Doktor Jakub Majewski, prezes Fundacji ProKolej, w internetowym radiu RMF24 zwrócił uwagę na dominującą pozycję PKP Intercity na rynku. Jest to wynikiem braku konkurencji. Jeżeli ktoś jest monopolistą i samodzielnie uruchamia praktycznie wszystkie szybkie pociągi w Polsce, to może sobie zrobić podwyżkę, ile chce. (...) Mamy jedną narodową linię i jednego przewoźnika, który nas obsługuje, a moglibyśmy mieć więcej. Dziś czy dosłownie kilka dni temu Urząd Transportu Kolejowego wydał zakaz konkurencji na polskich torach. Po raz kolejny do Wrocławia, Pragi, Krakowa i Gdyni nie pojedziemy pociągami innych przewoźników. Ma być drogo i narodowo - mówił ekspert.
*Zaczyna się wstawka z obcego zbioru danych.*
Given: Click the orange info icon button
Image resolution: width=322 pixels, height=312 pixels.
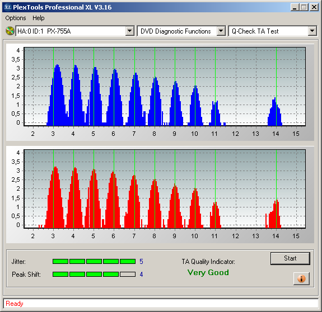Looking at the screenshot, I should pos(301,278).
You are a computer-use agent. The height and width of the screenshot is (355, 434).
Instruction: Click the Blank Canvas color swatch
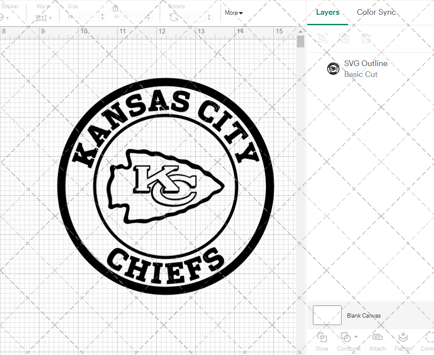tap(326, 315)
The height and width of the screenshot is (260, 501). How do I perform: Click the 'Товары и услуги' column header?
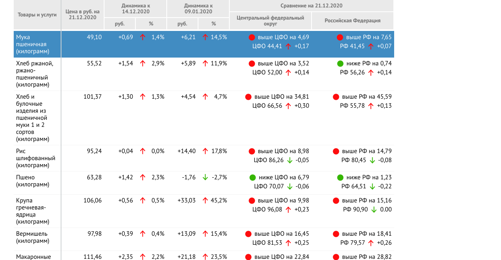pos(37,14)
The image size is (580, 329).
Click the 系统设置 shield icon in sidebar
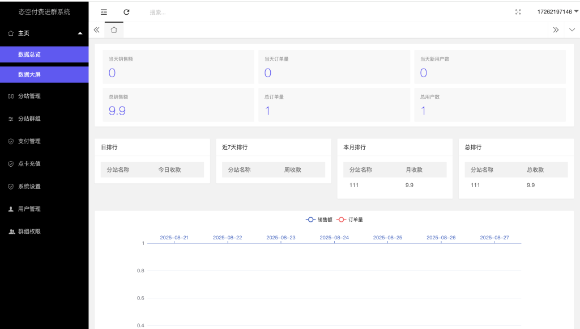click(x=10, y=186)
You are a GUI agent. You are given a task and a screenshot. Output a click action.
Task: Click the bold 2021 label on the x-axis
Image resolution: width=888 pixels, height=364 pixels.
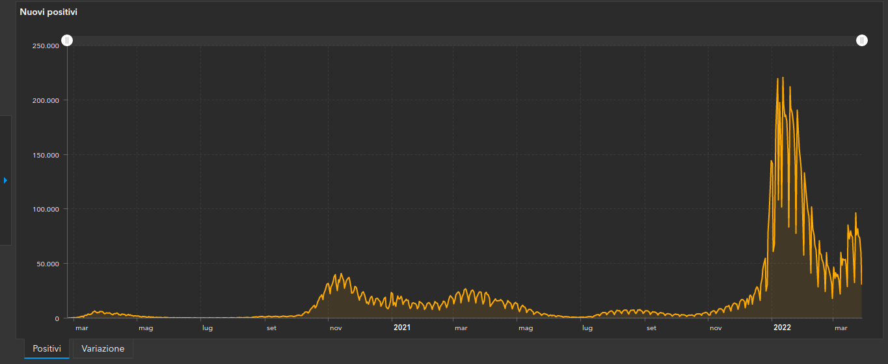point(402,328)
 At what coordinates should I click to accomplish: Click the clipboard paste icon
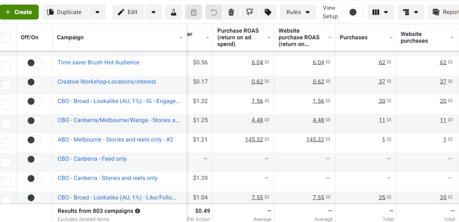pyautogui.click(x=193, y=12)
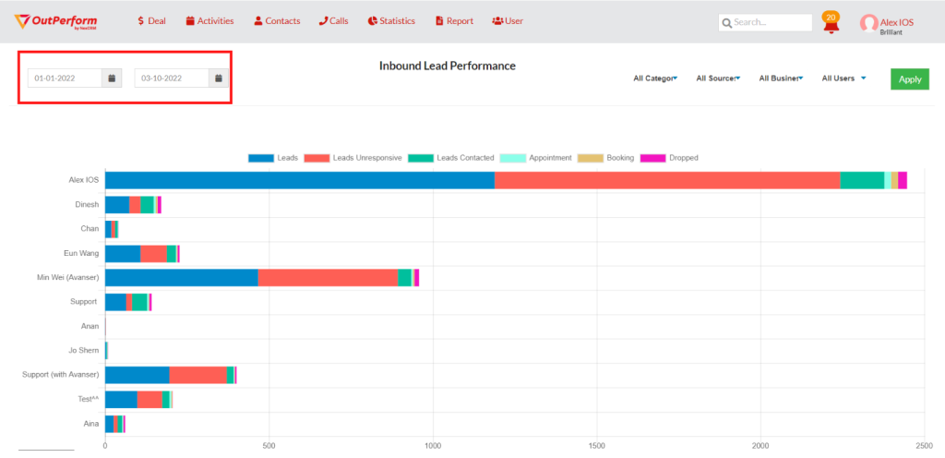This screenshot has height=458, width=945.
Task: Click the Calls phone icon
Action: tap(323, 20)
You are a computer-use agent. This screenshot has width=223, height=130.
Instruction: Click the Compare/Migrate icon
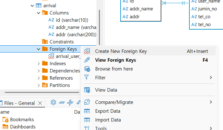point(87,102)
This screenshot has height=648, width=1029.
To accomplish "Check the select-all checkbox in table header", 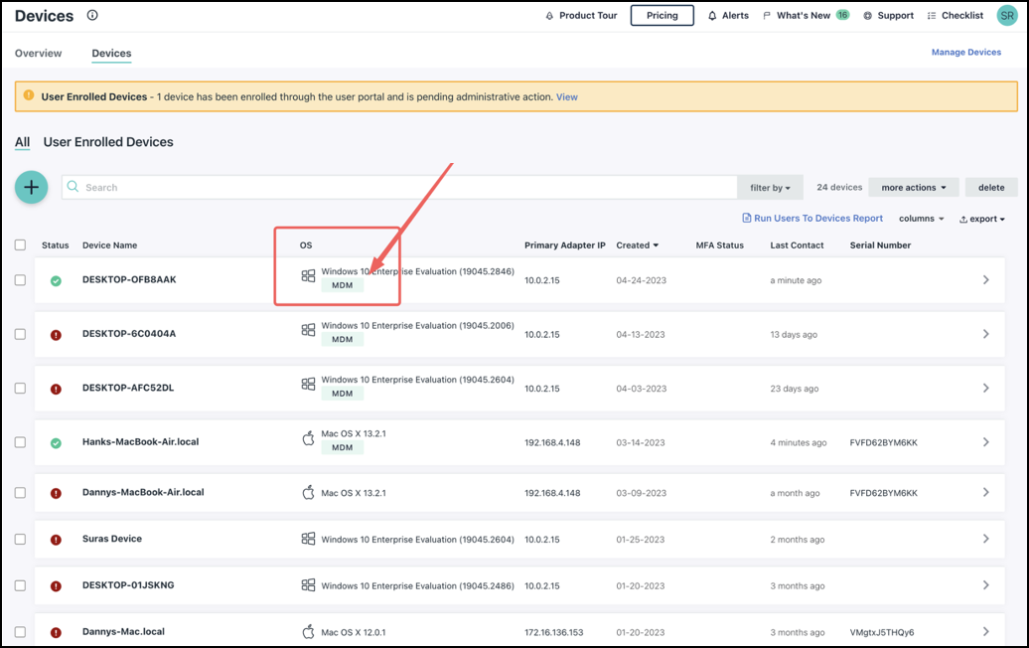I will pos(20,244).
Majewski podkreślił, że tylko kolej nie ma konkurencji. Konkurują taksówki, autobusy, samoloty, statki i promy. Wszystko konkuruje, tylko nie kolej - mówił.
PKP Intercity swoją decyzję tłumaczy wzrostem rosnących kosztów działalności, które wynikają z wyższych cen energii elektrycznej oraz koniecznością dostosowania cen do oferty konkurencji.
Po zapowiedzianej podwyżce cen, która zacznie obowiązywać od 11 stycznia, za bilet z Gdyni do Krakowa pociągiem kategorii TLK zapłacimy w II klasie 104 zł (obecnie 93 zł), z Gdańska do Katowic jadąc pociągiem TLK w II klasie 99,50 zł (obecnie 89 zł), a IC w drugiej klasie 98 zł (88 zł), a w I klasie 128 zł (115 zł).
Za bilet z Gdańska do Warszawy pociągiem kategorii IC lub TLK zapłacimy w 2 klasie 79 zł (71 zł), z Poznania do Warszawy 77 zł (69 zł), a kupując bilet z Gdyni do Zakopanego, trzeba się liczyć z wydatkiem 113 zł (101 zł).
Ceny biletów za pociągi Pendolino stały się bardzo drogie. Z Gdyni do Krakowa za podróż drugą klasą trzeba zapłacić 265 zł, a za pierwszą 405 zł. Wcześniej płaciliśmy 225 zł i 344 zł. Z Gdańska do Katowic bilety na drugą klasę to koszt 252 zł zamiast 214 zł, a na pierwszą 375 zł zamiast 319 zł.
Na innych popularnych trasach nie jest lepiej. Za podróż z Warszawy do Krakowa, z Wrocławia do Warszawy czy z Gdyni do stolicy trzeba zapłacić aż 199 zł (wcześniej 169 zł) w klasie drugiej lub 304 zł (259 zł) w klasie pierwszej.
Jak zauważa Michał Szymajda, dziennikarz portalu rynek-kolejowy.pl, podwyżki dotyczą także przewozu rowerów, a także zwierząt. Za przewóz roweru trzeba będzie zapłacić 13 zł (wcześniej 9,10 zł). Jeśli chcemy podróżować z psem lub kotem, musimy się liczyć z wydatkiem 16 zł.